_Your task_
Please copy the text of each of the items below word for word, leaving the pictures out of your answer.

-------------------------

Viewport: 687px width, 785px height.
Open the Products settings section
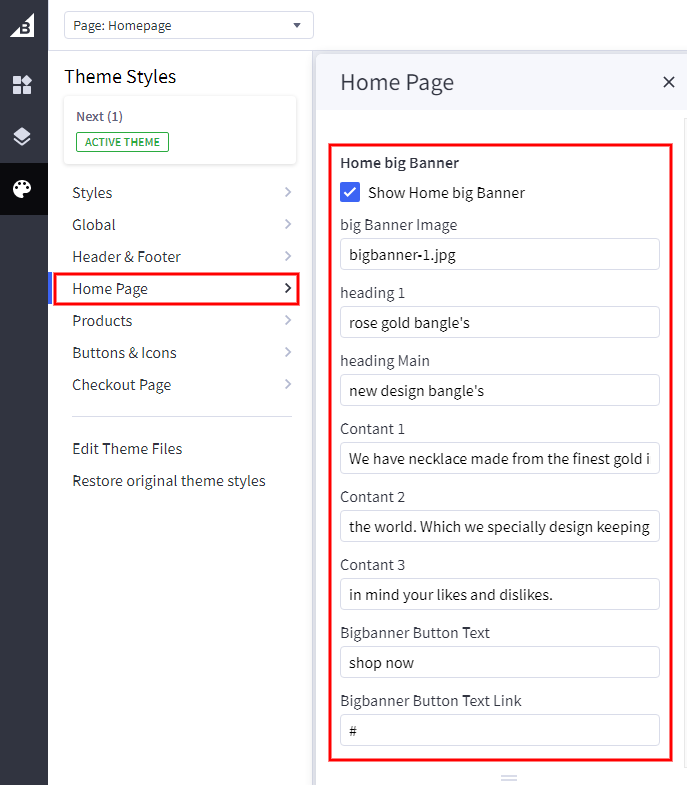point(180,321)
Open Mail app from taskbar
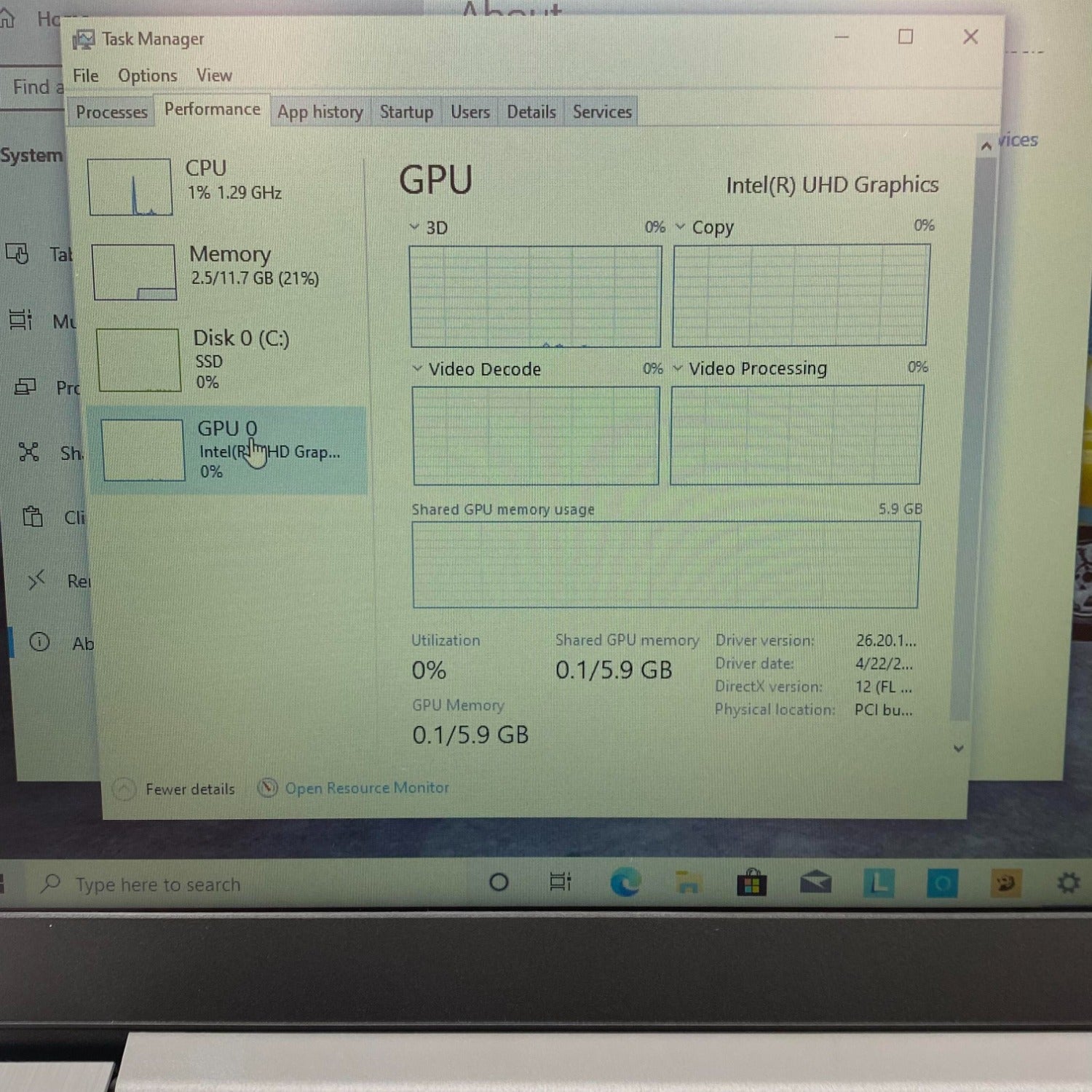The height and width of the screenshot is (1092, 1092). (815, 884)
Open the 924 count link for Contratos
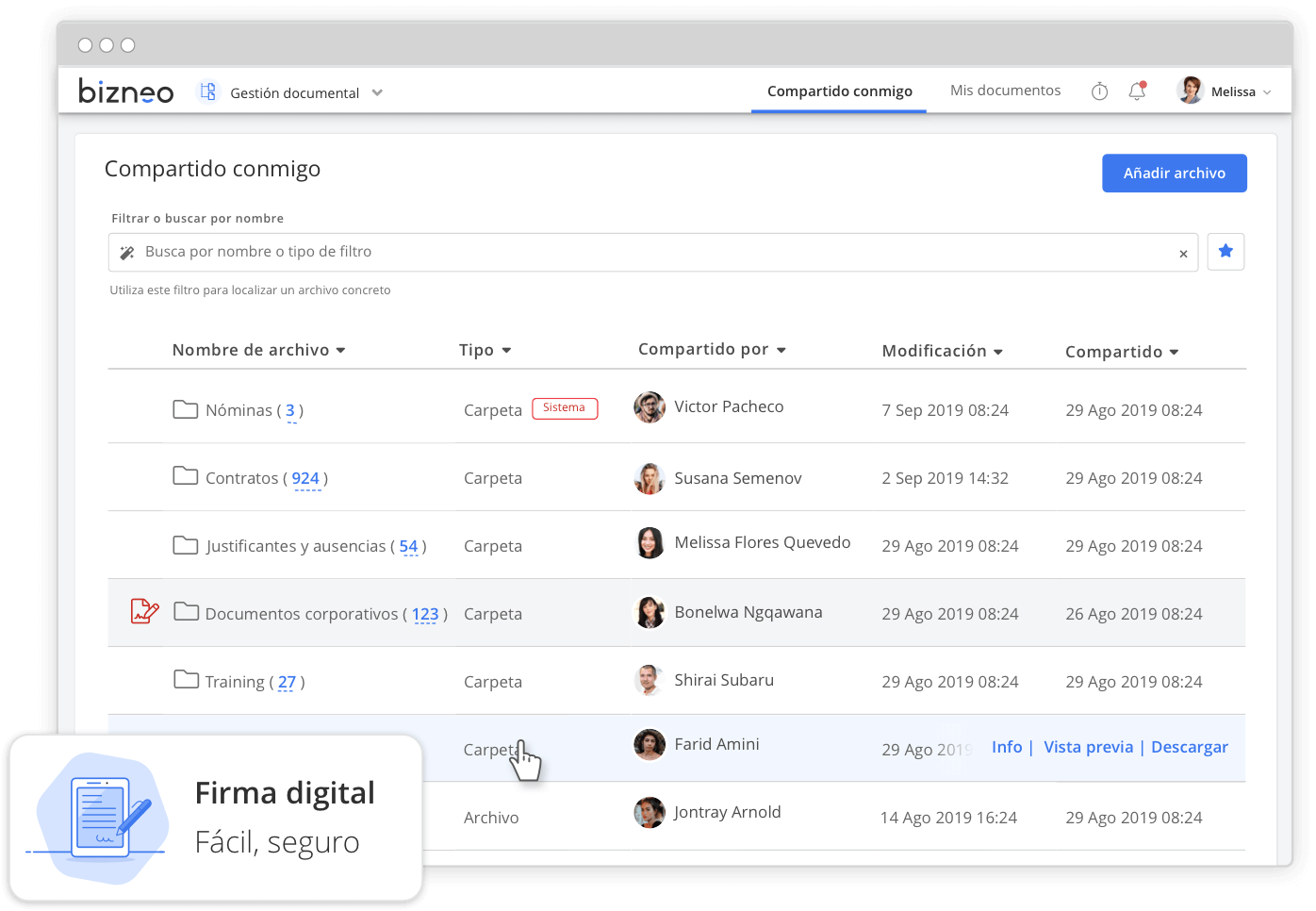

-------------------------

_Written answer_
Viewport: 687px width, 785px height.
Open the Products settings section
point(180,321)
Open Mail app from taskbar
The height and width of the screenshot is (1092, 1092). (815, 884)
Open the 924 count link for Contratos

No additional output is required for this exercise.